*EJERCICIOS PROPUESTOS*:
a. Enumera todos los nombres propios de personas y de publicaciones que aparecen en el fragmento sobre el poder y la legitimidad.
b. Resume de forma más breve el párrafo del fragmento sobre el poder y la legitimidad que empieza con "Todo lo más, permiten designar", conservando sus ideas principales.

*EXTRACTO DEL DOCUMENTO*:
Peor que todo lo pensable, y como resultado, frente a una sociedad sin ilusiones y sin sonrisa, un poder que ya nada puede decir que no haya dicho para no cumplir y que por lo tanto se ha quedado sin palabra siendo el dueño de todas las palabras. El retrato ya ha sido hecho con fina sensibilidad: una ensoñación del poder, un automatismo onírico que nada tiene que ver con la augusta solemnidad del Estado. Hegel se habría escandalizado de la chapuza. ¡Con lo fácil que se lo puso al socialismo!

Si el Estado es poder irrisorio, pestilente mercancía con valor de cambio, se recurre a los votos como fuente de legitimidad, desconociendo que las elecciones no legitiman nada.

Todo lo más, permiten designar un equipo de gobernantes, lo que es notoriamente una cosa muy distinta. La legitimidad viene de arriba: del consenso y de la ética. En un caso extremo, hasta un voto unánime podría ser violencia y no legitimidad. Por eso, las invocaciones a la mayoría no son sino síntoma de una ambición por brutalizar a la oposición.

Frente a esta situación, los teóricos de la política replantean el individualismo, tratando de encontrar una nueva vía. Excelente la postura de Paolo Flores D'Acais (EL PAÍS, 12-11-1987), señalando que el individuo permanece siempre como el punto de referencia para un replanteamiento de la cuestión política. Hay que seguir el ejemplo y perder el miedo a hablar del individuo; miedo que proviene de no querer parecer de derechas. Pero no hay más remedio, pues en el individuo está la encrucijada de todo, el torbellino de la historia, de la cultura y hasta de la biología. Lo que pasa es que hasta ahora ha funcionado el individualismo calvinista en lo fundamental, individualismo del solitario y del predestinado, y no el individualismo emergente y posmoderno del individuo abierto y generoso, propio del hombre en una época trágica como la nuestra. Provoca sonrojo que se proponga como modélico el derecho del individuo a subir a un yate, como si el yate fuera inocente escalera y no el lugar de la famosa zorra en el gallinero. Pero yate-escalera o yate-gallinero, la historia no perdona este tipo de ascensiones. Y conste que me atengo al paradigma y acepto la presunción de inocencia del protagonista de la anécdota, que ojalá se demuestre en bien de todos y no sólo del suyo.

*SECCIÓN DE DATOS*:
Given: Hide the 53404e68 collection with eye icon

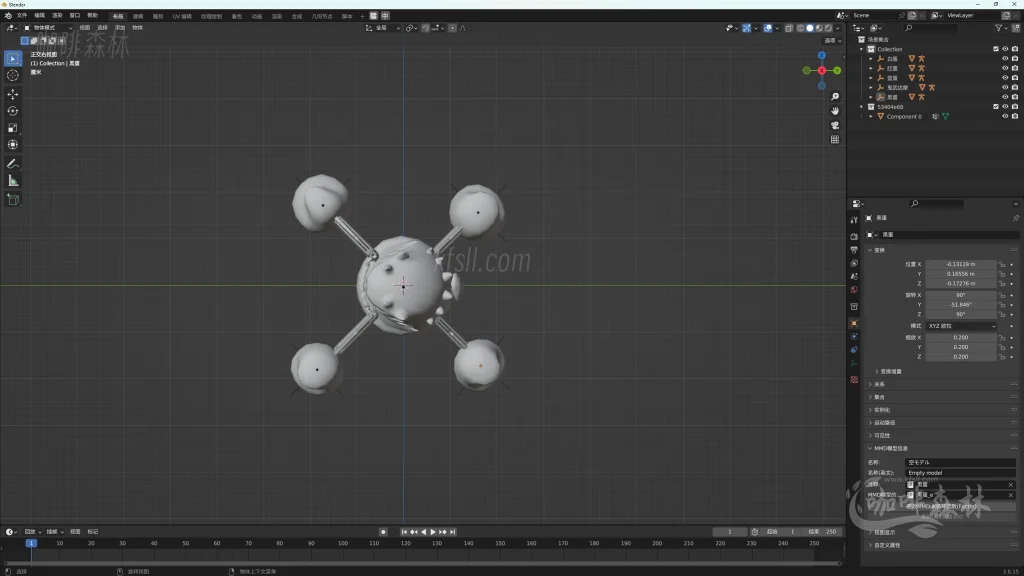Looking at the screenshot, I should tap(1005, 107).
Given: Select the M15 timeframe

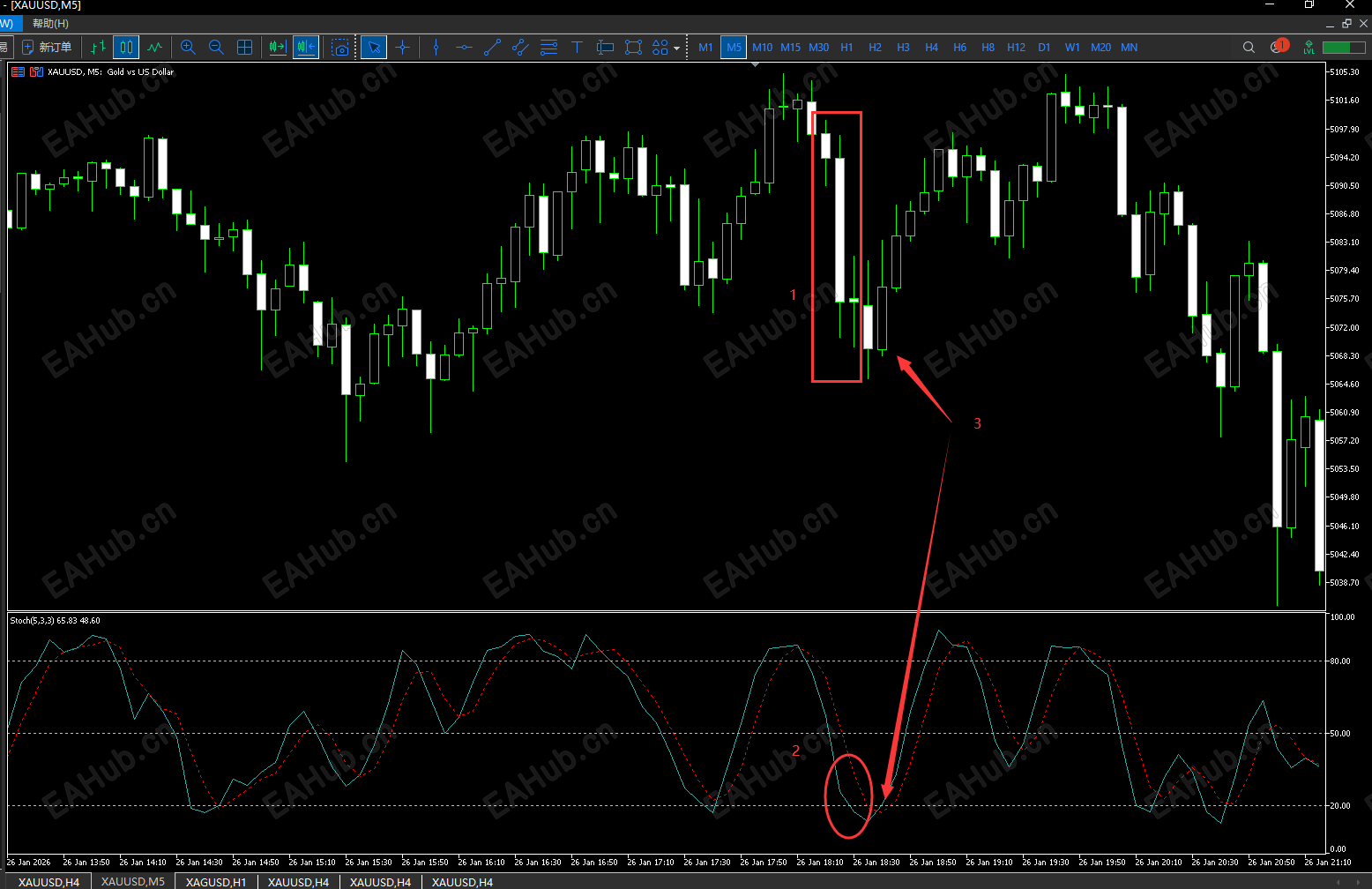Looking at the screenshot, I should (x=791, y=47).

*TUS RESPUESTAS*:
a. Hegel, Paolo Flores D'Acais y EL PAÍS.

b. Las elecciones solo sirven para designar un equipo de gobernantes, lo cual es muy distinto de legitimar. La legitimidad procede del consenso y de la ética, y en un caso extremo incluso un voto unánime podría ser violencia. Por eso, invocar a la mayoría es síntoma de la ambición de brutalizar a la oposición.